:: What to produce ::
Only the lines that include "trash" should be copied from the data below.

[Collection entries]
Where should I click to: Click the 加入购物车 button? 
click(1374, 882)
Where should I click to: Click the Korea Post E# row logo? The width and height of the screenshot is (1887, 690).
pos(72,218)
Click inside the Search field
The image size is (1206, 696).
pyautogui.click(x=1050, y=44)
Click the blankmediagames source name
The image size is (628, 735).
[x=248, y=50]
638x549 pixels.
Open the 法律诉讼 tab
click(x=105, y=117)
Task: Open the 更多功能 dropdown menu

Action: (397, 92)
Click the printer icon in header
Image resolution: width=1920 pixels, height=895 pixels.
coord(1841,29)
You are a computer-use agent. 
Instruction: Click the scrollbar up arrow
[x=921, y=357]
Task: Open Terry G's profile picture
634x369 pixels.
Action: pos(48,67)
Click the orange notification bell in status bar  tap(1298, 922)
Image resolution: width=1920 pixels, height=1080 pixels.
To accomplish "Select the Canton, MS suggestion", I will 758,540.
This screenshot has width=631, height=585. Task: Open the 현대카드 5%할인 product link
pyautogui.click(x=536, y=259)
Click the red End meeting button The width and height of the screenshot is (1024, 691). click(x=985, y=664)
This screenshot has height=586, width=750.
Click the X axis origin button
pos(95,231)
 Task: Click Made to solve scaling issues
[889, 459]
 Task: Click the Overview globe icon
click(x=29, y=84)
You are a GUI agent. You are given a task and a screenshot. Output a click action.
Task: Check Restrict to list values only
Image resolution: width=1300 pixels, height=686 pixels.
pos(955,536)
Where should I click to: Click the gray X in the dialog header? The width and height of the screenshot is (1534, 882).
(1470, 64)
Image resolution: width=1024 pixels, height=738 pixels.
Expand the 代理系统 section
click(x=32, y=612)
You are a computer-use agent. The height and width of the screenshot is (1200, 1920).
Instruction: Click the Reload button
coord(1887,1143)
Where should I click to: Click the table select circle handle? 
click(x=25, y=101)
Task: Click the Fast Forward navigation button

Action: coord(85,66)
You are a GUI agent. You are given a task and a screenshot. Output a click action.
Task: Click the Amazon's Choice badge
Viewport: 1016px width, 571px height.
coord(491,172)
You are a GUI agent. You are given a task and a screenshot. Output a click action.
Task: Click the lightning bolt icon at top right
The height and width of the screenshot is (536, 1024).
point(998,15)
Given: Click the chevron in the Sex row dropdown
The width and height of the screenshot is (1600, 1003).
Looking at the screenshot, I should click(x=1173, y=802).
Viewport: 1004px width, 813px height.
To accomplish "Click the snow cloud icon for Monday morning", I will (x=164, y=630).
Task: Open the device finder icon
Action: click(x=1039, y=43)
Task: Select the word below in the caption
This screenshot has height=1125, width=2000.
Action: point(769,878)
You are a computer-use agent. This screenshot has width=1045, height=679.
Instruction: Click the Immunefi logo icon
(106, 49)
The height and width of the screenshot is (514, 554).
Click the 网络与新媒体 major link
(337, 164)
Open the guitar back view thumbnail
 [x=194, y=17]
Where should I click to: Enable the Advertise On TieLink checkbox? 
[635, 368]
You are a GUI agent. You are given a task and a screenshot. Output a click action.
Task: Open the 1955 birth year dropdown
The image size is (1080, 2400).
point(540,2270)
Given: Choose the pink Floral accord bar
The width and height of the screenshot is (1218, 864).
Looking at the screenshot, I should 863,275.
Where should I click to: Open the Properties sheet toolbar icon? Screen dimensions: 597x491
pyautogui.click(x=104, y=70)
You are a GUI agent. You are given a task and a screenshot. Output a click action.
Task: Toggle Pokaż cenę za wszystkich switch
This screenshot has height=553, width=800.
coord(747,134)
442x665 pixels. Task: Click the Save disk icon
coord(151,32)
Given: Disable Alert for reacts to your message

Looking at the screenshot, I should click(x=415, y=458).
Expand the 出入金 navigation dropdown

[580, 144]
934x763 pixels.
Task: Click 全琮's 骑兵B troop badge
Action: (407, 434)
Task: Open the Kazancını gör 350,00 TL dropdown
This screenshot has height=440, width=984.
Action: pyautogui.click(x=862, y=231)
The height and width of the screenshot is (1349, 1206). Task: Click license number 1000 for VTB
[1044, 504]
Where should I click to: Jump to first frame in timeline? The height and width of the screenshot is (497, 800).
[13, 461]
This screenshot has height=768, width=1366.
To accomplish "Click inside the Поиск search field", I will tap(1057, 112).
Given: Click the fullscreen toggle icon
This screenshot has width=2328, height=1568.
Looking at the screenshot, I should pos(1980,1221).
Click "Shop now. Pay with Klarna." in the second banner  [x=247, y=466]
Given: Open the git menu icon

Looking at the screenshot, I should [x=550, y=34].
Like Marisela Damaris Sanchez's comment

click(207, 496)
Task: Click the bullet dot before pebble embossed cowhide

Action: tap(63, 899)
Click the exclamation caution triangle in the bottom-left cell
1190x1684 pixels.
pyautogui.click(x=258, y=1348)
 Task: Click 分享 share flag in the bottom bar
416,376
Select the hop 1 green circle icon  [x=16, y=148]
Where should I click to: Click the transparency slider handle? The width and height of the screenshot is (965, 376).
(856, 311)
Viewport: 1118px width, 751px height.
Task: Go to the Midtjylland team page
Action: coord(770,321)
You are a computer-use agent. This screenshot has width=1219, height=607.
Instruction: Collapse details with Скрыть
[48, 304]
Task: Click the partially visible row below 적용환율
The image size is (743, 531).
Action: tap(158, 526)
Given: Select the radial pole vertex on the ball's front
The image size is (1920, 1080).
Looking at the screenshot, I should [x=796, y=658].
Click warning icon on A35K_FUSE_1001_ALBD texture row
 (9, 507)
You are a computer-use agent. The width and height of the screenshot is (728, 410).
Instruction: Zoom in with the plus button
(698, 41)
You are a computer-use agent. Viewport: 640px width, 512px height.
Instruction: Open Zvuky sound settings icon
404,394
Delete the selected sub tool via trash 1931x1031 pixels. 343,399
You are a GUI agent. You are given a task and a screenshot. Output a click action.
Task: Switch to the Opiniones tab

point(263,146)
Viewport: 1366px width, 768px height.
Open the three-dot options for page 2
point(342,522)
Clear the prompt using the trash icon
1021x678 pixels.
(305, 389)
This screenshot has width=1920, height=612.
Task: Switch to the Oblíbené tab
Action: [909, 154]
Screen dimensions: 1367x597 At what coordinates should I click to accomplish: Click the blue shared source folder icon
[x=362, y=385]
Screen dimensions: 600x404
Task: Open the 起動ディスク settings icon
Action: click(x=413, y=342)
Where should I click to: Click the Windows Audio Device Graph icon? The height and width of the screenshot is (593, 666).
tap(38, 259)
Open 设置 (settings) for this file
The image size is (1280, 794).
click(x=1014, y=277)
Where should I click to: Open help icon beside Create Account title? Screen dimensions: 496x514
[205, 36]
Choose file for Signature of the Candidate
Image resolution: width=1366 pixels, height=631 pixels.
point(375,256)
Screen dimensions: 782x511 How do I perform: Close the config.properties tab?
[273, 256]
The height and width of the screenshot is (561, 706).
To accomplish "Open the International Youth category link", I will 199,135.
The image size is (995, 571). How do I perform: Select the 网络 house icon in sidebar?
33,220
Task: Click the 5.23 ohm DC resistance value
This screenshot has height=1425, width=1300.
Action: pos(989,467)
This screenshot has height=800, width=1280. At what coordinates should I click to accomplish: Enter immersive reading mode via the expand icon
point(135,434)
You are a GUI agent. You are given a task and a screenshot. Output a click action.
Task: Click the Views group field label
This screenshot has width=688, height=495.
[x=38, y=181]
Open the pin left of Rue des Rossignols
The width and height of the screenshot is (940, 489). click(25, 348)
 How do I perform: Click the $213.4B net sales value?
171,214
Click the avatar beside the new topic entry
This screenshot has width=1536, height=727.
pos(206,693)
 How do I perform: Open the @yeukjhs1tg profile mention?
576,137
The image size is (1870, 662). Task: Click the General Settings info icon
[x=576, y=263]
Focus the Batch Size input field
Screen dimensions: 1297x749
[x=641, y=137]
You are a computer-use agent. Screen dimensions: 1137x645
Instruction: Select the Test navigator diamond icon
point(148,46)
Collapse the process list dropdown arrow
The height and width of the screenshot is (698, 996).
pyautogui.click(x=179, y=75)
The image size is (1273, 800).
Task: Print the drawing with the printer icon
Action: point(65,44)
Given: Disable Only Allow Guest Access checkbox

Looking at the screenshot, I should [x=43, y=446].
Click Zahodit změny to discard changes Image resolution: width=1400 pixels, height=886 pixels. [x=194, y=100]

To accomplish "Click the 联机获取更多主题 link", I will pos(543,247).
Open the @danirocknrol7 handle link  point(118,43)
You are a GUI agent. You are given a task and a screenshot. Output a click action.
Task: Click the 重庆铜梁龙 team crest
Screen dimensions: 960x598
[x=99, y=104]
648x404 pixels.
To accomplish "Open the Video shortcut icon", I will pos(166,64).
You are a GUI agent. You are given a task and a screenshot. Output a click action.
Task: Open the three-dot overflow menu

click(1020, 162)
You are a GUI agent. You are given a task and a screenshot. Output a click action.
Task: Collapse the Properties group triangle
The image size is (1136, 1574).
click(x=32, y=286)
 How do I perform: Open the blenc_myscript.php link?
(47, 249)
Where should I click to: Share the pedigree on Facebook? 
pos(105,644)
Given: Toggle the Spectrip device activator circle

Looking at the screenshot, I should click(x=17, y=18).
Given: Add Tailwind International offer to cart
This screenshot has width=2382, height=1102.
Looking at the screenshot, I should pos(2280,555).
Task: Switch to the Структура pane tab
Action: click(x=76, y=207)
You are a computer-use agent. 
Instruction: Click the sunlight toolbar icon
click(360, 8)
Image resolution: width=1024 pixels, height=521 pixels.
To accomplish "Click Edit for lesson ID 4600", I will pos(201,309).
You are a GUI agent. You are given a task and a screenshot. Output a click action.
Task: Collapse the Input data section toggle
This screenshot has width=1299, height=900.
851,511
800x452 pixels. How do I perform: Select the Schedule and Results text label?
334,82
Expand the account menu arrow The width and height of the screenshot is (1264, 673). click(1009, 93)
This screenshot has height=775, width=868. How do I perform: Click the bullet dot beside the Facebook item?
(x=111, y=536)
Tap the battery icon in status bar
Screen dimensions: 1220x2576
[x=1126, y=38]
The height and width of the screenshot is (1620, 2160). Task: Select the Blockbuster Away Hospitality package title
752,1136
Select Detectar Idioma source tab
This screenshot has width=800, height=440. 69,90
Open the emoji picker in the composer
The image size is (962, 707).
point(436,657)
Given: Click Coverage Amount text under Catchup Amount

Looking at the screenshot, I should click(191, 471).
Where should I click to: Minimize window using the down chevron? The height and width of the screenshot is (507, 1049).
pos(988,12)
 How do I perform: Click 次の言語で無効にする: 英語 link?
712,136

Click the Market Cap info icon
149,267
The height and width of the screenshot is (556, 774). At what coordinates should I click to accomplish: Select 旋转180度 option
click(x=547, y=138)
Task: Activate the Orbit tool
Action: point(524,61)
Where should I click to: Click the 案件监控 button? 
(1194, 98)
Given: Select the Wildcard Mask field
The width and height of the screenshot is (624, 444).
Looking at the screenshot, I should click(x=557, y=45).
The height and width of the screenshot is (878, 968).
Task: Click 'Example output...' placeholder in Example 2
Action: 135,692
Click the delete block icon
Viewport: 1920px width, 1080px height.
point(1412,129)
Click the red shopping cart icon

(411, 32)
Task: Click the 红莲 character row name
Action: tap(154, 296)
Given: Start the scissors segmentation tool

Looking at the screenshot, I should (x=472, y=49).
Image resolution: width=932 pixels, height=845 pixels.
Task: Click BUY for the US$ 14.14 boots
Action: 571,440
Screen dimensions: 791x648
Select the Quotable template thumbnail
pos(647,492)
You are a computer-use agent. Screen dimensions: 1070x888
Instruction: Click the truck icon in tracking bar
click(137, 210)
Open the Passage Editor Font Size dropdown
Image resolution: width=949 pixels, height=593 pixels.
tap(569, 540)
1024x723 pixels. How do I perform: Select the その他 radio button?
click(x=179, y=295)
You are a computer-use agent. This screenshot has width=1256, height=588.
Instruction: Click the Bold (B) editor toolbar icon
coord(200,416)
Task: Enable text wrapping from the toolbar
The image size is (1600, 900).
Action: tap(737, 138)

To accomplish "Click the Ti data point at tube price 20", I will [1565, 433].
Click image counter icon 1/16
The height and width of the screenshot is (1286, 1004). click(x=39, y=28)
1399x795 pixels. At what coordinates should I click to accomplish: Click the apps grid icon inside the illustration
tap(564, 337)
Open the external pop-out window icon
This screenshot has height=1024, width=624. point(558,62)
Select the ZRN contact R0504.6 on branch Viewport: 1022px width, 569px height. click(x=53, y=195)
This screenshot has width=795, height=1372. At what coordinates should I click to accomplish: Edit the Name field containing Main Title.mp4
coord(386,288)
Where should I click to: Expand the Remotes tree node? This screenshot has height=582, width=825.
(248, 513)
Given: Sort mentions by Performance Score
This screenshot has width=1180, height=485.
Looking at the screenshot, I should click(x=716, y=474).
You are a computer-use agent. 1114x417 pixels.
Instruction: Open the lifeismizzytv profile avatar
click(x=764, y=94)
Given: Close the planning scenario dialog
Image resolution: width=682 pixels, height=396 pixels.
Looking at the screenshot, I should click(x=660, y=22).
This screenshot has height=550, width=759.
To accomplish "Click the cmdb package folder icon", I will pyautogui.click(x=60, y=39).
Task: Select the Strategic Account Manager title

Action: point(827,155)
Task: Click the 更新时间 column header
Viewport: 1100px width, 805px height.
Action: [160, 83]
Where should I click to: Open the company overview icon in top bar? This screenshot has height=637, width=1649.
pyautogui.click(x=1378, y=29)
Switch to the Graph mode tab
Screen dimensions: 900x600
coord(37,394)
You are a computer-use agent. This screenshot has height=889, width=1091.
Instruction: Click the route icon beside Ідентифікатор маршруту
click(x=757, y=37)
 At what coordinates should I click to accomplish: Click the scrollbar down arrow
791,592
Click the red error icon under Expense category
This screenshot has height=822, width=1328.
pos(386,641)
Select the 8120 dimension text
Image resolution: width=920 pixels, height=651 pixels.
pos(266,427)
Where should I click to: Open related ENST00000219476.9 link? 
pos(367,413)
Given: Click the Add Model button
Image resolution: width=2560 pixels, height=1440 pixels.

:: Exercise result ::
Delete the selected sub tool via trash 1931x1031 pixels. 343,399
Clear the prompt using the trash icon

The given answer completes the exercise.